Risk threshold score for automated incident escalation
Once the information in the incident data enrichment playbook has been collected and analyzed, another Illusive Networks playbook can then spring into action from within Cortex XSOAR to prioritize the alert based on its risk level. The playbook combines the forensic abilities of the Illusive Platform with the correlation rules from Cortex XSOAR to automate the workflows that underpin event remediation processes.

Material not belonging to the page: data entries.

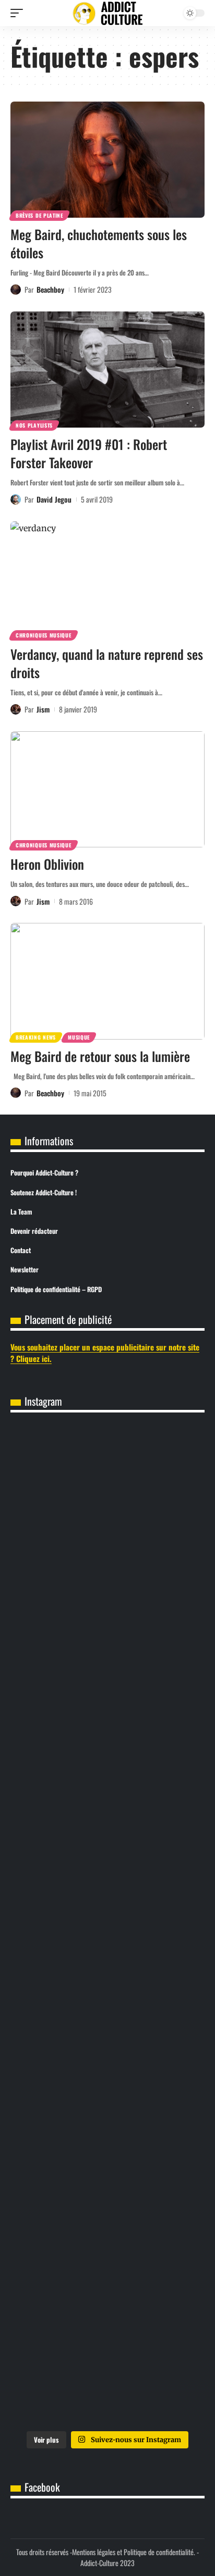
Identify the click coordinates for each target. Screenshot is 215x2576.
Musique (79, 1037)
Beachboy (50, 289)
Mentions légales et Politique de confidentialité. (133, 2551)
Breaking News (36, 1037)
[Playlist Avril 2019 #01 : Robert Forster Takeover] (107, 369)
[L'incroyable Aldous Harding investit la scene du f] (107, 2147)
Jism (43, 709)
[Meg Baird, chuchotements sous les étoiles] (107, 160)
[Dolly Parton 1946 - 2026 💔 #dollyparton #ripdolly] (107, 1594)
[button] (19, 13)
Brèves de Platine (39, 215)
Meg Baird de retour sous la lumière (100, 1056)
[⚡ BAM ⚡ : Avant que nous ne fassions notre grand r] (107, 1483)
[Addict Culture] (107, 13)
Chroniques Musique (43, 635)
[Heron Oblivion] (107, 789)
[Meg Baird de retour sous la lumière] (107, 981)
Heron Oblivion (47, 863)
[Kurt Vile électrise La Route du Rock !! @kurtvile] (107, 1925)
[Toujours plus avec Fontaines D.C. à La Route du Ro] (107, 1704)
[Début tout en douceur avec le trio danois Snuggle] (107, 2257)
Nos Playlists (34, 425)
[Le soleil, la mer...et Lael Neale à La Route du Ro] (107, 2368)
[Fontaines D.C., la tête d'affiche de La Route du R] (107, 1815)
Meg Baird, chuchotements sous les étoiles (98, 243)
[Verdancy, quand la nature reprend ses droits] (107, 579)
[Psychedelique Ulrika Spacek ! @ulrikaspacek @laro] (107, 2036)
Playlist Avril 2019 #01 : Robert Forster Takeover (88, 453)
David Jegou (54, 499)
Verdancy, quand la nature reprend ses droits (106, 663)
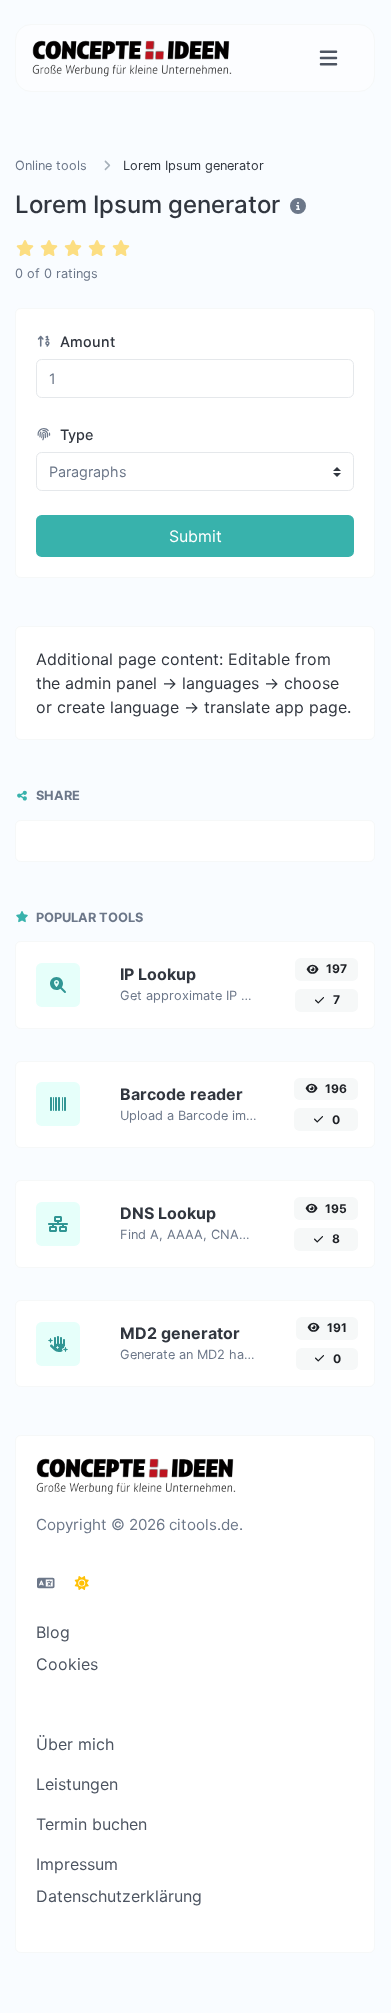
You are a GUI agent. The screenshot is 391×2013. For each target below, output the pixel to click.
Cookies (67, 1664)
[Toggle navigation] (328, 58)
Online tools (51, 165)
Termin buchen (91, 1824)
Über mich (75, 1744)
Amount (85, 341)
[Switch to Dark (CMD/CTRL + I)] (82, 1583)
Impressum (77, 1864)
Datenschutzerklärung (119, 1896)
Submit (195, 536)
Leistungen (77, 1784)
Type (74, 434)
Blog (53, 1632)
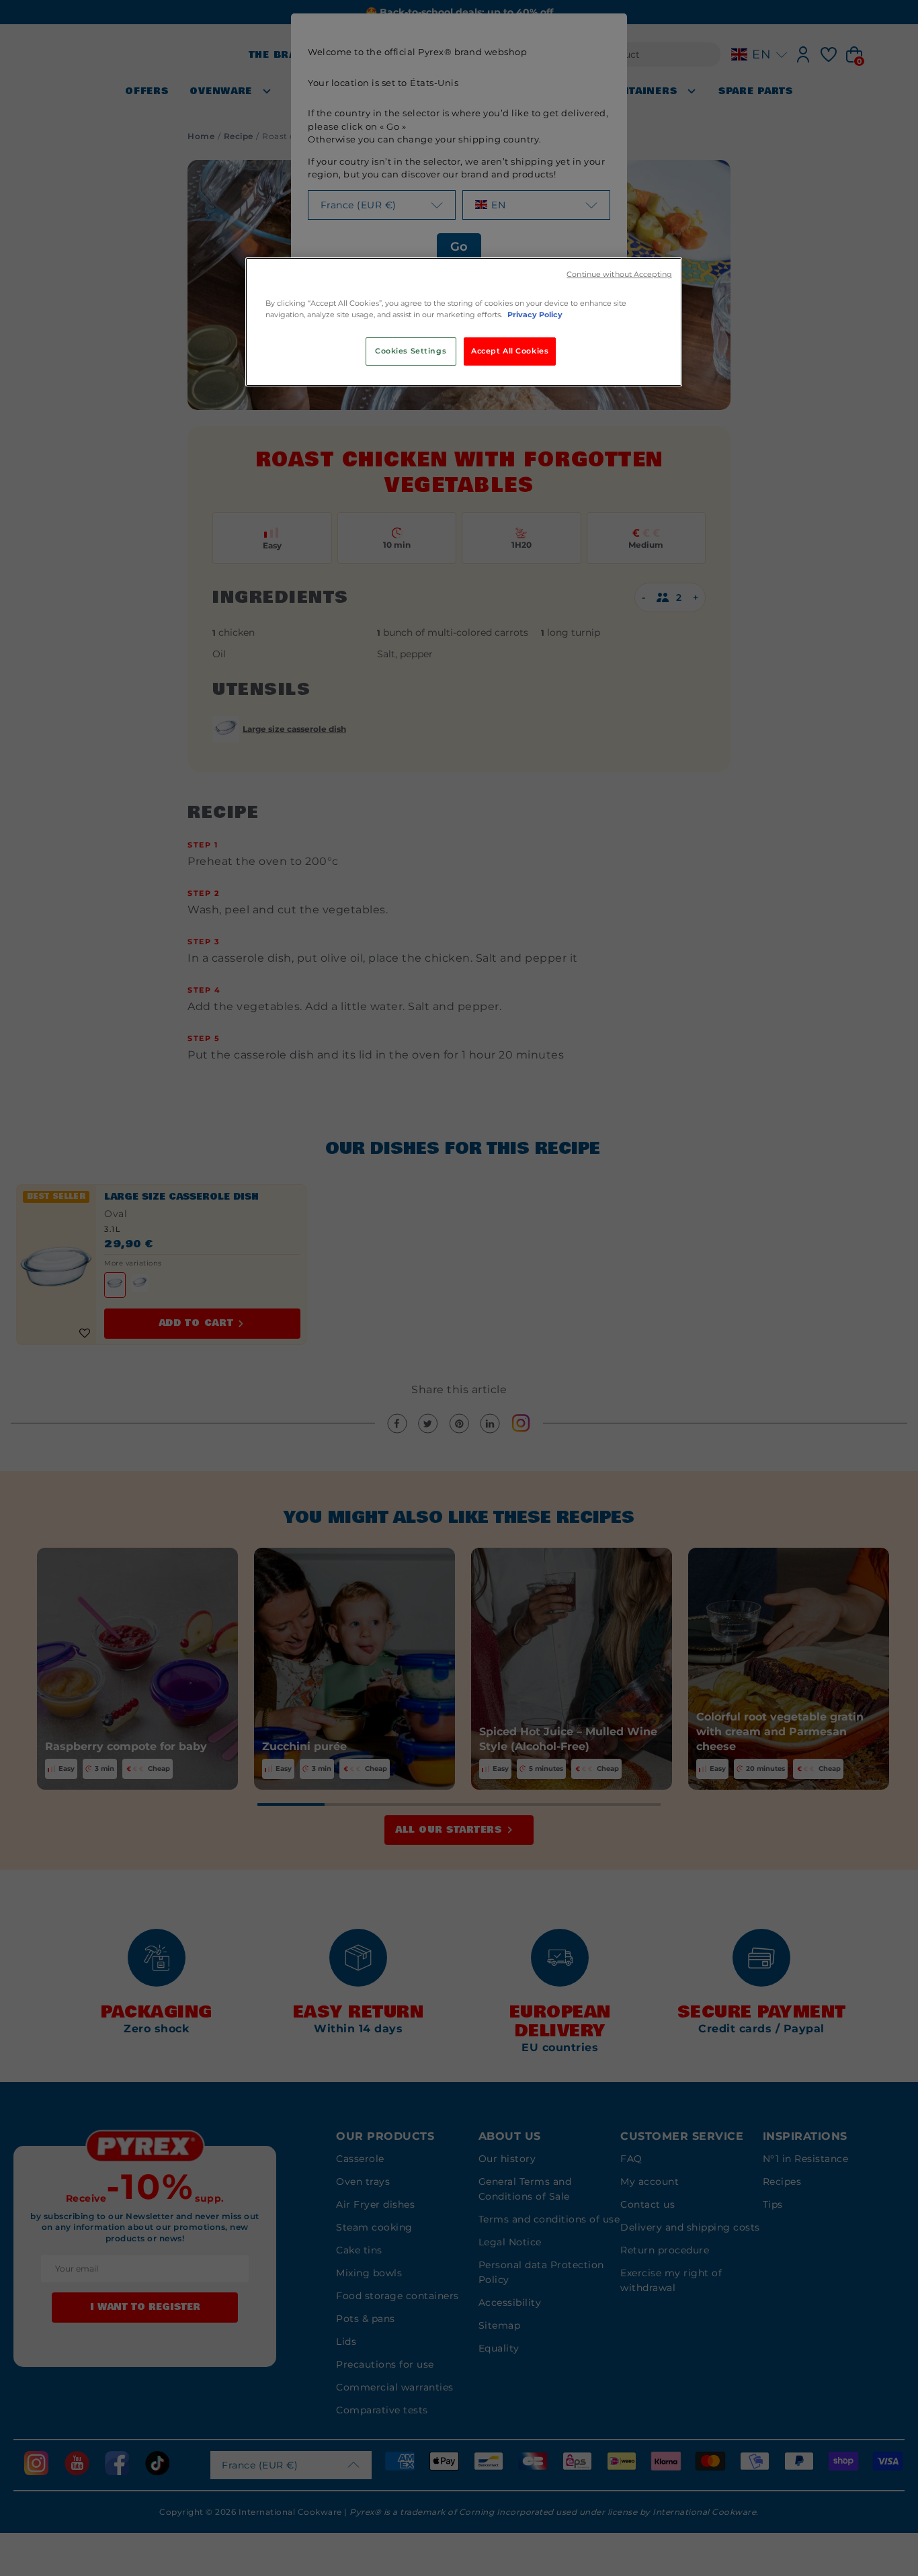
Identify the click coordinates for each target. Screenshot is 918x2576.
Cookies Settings (410, 351)
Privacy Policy (534, 314)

Incidents analyzed with Illusive forensics are given a risk score, and when certain thresholds are reached individual events can be automatically escalated to the correct tier for proper redress depending on the imminence of the threat putting critical data in jeopardy. For example, SOC analysts can quickly determine crucial response intelligence such as how far a compromised host is located from crown jewels, or if a compromised host needs to be quarantined immediately, and get the incident to the correct analyst tier right away.
Learn more about the Incident Escalation playbook on the Cortex XSOAR marketplace here.
Make Deception SOAR
At this moment, when false positives are on the rise, and attackers are taking advantage of current events to hide their attacks among the alert noise, identifying and prioritizing the attacks that truly need to be stopped is more necessary than ever. The integration between the Illusive Platform and Cortex XSOAR gives SOCs high-fidelity threat notification and complete incident forensics to make the SOAR’s reaction that much more effective and powerful. Ultimately this integration helps reduce attack response time and helps create the conditions for a SOC that can finally make the alert hamster wheel slow down without compromising on security.